Exercise directions
The first line to keep is the one containing "Task: Click the 92-95 hip measurement"; restate it and all lines after it through the end of the material, word for word and nothing else.

Material provided
────────────────────────────────────────
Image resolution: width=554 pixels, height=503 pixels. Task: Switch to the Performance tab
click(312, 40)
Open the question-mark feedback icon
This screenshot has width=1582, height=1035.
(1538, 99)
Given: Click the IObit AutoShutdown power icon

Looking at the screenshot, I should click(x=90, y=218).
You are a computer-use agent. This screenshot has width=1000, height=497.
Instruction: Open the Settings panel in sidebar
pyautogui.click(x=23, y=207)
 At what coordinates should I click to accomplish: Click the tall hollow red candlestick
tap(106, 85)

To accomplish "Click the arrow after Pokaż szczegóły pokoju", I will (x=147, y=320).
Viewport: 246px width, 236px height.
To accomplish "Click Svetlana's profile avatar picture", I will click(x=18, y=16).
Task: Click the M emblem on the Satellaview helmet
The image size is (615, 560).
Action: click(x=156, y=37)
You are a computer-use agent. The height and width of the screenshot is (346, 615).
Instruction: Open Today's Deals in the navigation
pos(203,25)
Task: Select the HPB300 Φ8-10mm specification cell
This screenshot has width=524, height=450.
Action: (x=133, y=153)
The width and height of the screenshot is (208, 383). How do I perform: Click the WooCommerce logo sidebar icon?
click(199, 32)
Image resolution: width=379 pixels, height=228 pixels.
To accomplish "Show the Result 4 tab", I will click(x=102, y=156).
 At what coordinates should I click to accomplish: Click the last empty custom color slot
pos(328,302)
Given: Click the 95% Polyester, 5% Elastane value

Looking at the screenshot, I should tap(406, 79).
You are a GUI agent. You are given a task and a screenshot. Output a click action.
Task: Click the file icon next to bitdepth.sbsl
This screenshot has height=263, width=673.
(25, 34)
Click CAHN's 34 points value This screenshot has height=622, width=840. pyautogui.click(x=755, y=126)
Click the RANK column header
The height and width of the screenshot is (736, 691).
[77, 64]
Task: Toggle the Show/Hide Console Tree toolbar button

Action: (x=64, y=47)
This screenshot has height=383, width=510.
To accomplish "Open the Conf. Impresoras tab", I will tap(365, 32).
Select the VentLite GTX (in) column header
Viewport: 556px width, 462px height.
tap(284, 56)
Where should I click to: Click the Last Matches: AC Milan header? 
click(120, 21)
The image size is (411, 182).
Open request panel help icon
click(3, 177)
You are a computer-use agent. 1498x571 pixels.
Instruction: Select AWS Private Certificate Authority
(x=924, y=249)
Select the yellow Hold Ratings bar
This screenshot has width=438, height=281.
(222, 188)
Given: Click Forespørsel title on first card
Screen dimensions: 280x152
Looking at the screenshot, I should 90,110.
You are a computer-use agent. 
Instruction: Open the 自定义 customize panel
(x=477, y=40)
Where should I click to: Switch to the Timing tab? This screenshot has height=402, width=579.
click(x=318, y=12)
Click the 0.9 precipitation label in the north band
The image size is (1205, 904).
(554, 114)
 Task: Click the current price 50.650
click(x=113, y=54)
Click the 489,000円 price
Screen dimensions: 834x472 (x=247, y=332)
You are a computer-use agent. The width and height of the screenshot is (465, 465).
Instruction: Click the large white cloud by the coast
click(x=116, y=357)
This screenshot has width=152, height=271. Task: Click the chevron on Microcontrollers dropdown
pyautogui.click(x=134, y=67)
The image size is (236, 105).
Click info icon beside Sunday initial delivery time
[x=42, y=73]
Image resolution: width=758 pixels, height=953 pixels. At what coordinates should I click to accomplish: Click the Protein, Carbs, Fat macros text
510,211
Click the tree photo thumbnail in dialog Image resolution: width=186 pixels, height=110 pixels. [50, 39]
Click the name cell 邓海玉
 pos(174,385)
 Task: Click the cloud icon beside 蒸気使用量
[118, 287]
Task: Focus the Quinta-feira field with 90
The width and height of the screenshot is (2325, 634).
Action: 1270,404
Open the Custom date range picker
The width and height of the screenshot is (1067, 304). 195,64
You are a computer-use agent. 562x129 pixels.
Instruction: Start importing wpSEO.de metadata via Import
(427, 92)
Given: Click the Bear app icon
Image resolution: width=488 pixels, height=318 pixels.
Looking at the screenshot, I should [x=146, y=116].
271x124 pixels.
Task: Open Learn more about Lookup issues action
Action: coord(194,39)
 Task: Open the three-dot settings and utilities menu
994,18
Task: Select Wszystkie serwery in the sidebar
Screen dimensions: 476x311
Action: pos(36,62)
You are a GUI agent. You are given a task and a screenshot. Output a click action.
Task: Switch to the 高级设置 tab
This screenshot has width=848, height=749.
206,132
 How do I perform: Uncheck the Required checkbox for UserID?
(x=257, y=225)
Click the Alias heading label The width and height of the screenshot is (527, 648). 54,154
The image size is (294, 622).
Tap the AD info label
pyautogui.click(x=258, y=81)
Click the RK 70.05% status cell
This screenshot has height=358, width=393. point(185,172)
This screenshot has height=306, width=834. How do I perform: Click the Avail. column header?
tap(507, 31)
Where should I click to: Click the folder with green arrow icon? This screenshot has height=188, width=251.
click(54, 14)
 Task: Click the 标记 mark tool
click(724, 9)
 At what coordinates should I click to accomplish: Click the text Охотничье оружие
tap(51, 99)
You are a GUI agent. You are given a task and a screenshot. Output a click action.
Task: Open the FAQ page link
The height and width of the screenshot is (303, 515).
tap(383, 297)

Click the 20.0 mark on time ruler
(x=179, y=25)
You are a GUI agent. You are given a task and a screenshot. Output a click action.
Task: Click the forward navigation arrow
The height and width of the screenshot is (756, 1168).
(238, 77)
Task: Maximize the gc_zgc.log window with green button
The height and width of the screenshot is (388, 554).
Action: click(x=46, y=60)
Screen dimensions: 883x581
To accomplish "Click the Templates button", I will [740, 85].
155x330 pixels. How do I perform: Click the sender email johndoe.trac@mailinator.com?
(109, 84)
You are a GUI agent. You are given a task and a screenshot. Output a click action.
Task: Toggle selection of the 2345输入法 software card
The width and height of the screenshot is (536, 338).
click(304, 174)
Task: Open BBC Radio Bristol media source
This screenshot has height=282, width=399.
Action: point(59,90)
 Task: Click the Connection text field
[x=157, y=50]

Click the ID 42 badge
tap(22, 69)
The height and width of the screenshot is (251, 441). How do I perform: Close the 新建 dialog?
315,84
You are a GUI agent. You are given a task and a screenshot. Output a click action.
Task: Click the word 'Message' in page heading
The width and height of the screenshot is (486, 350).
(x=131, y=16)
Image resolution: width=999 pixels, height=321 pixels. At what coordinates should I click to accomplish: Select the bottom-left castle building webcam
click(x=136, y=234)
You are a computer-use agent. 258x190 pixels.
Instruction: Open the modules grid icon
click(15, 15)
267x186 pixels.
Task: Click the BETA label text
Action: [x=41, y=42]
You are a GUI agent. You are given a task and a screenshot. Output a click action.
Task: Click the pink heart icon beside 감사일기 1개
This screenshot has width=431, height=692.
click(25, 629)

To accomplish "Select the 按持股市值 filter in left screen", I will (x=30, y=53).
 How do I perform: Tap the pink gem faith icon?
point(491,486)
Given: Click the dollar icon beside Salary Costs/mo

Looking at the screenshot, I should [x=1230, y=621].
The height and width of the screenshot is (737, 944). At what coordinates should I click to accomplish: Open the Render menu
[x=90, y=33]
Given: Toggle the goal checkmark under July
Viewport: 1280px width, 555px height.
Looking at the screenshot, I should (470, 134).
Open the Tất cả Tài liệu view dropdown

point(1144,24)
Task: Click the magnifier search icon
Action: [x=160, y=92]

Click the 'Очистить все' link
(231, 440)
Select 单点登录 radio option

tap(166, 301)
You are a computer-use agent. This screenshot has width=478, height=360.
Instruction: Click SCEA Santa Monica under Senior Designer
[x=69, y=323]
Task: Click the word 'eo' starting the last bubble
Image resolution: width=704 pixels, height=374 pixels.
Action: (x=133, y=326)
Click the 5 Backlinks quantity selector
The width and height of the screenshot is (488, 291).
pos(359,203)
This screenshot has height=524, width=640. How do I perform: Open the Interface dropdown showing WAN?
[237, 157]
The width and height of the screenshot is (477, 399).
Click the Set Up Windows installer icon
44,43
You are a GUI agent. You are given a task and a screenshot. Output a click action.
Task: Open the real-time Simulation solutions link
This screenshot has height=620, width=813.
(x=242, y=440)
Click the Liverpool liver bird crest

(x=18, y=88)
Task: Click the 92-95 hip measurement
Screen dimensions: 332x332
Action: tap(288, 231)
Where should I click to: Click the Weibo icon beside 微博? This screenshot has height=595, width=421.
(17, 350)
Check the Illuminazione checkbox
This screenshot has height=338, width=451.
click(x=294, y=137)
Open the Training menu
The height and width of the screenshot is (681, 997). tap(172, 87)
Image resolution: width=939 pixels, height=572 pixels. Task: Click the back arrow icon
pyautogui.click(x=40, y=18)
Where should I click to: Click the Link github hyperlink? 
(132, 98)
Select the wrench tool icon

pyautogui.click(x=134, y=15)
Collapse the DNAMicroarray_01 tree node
────────────────────────────────────────
Solution to this exercise
Task: Click the 92-95 hip measurement
Screen dimensions: 332x332
Action: tap(288, 231)
Where should I click to: Click the Weibo icon beside 微博? This screenshot has height=595, width=421.
(17, 350)
Check the Illuminazione checkbox
This screenshot has height=338, width=451.
click(x=294, y=137)
Open the Training menu
The height and width of the screenshot is (681, 997). tap(172, 87)
Image resolution: width=939 pixels, height=572 pixels. Task: Click the back arrow icon
pyautogui.click(x=40, y=18)
Where should I click to: Click the Link github hyperlink? 
(132, 98)
Select the wrench tool icon

pyautogui.click(x=134, y=15)
Collapse the DNAMicroarray_01 tree node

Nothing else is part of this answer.